The rhodium(III)-catalyzed C–H activation of aromatic compounds allows the synthesis of complex heterocyclic molecules from simple starting materials in a single step. This method is particularly useful for the directed search for drug candidates and other biologically active molecules. However, controlling the chemo- and regioselectivity of the C–H-activation reactions is often challenging.
Dmitry Perekalin, Nesmeyanov Institute of Organoelement Compounds, Russian Academy of Sciences, Moscow, and colleagues have developed a rhodium(III)-based catalyst for C–H activation. The catalyst, [(C5H2tBu2CH2tBu)RhCl2]2, converts activated aromatic amides and alkenes into biologically active 4‐substituted dihydroisoquinolones (pictured). The desired products were obtained in yields of 72–97 %.

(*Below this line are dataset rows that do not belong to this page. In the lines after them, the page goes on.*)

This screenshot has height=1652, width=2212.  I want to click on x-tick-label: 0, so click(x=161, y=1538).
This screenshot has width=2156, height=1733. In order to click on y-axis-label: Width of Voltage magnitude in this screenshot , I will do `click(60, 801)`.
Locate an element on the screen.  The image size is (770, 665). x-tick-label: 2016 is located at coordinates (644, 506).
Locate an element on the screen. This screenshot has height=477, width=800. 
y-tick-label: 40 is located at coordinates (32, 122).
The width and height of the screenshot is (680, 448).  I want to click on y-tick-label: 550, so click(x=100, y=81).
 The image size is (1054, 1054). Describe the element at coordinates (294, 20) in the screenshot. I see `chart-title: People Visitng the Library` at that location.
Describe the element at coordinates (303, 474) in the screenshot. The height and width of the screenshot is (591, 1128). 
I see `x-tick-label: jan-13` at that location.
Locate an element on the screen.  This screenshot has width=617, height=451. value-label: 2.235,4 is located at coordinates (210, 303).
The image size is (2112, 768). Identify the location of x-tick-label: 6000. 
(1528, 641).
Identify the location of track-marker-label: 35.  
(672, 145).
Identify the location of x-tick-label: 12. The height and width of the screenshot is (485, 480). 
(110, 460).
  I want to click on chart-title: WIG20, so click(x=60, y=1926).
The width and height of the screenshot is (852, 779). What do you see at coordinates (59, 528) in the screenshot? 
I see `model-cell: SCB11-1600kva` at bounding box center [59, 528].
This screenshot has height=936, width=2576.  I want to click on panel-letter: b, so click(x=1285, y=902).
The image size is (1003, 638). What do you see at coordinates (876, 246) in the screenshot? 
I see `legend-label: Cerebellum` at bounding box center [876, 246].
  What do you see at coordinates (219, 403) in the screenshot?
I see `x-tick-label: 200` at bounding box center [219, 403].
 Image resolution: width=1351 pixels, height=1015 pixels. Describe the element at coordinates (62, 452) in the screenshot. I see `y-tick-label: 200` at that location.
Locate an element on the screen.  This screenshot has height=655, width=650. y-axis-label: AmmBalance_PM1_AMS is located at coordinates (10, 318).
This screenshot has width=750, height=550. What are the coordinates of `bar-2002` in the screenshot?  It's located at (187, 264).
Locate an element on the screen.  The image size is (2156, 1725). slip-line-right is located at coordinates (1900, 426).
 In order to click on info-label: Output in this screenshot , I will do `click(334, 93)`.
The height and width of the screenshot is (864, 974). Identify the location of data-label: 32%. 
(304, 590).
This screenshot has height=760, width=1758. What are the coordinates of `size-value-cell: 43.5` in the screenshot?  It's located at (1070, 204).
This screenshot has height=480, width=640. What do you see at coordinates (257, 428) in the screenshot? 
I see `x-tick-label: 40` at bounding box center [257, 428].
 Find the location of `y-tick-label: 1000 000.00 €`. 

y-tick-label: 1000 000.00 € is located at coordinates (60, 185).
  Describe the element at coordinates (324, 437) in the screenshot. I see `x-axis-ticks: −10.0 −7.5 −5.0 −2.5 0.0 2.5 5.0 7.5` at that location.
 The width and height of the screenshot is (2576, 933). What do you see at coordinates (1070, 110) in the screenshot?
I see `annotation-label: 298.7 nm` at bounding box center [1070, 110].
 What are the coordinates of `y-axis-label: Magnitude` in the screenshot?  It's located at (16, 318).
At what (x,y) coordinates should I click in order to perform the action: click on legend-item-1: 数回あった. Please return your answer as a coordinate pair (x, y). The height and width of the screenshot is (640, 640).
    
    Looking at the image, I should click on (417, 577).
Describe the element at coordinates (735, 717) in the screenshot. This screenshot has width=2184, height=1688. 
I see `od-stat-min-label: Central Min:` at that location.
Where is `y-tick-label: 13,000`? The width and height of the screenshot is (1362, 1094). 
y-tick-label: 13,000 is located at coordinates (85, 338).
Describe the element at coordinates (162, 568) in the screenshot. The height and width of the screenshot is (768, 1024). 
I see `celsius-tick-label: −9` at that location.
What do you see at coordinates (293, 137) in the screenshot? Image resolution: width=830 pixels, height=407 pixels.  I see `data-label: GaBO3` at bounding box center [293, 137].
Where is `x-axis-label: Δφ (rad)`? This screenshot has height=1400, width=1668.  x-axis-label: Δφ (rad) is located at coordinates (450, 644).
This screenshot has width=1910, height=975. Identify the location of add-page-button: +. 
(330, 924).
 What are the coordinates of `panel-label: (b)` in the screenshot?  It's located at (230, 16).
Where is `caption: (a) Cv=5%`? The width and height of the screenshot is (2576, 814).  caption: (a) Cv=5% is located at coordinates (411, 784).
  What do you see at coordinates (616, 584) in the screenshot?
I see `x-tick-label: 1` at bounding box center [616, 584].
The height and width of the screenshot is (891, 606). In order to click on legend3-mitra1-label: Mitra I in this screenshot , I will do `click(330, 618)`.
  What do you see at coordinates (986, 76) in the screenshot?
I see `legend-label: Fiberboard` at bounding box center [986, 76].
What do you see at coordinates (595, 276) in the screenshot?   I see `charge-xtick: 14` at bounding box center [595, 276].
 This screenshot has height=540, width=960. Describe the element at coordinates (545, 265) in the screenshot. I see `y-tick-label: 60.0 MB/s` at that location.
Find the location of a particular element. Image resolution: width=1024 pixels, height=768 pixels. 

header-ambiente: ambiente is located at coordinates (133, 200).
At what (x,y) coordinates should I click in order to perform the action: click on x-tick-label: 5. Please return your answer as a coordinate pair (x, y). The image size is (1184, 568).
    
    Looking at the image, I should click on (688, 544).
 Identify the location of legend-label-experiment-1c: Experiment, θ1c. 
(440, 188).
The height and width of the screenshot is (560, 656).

The cyclopentadienyl ligand of the catalyst complex was constructed via an unusual cyclization of three molecules of tert-butylacetylene. The bulky tert-butyl groups provide a high regioselectivity by blocking undesired reaction pathways. The designed catalyst could also help to improve regioselectivity of other C–H activation reactions.
- Rhodium(III) Complex with a Bulky Cyclopentadienyl Ligand as a Catalyst for Regioselective Synthesis of Dihydroisoquinolones through C–H Activation of Arylhydroxamic Acids,
Evgeniya A. Trifonova, Nikita M. Ankudinov, Maxim V. Kozlov, Mikhail Y. Sharipov, Yulia V. Nelyubina, Dmitry S. Perekalin,
Chem. Eur. J. 2018, 24, 16570–16575.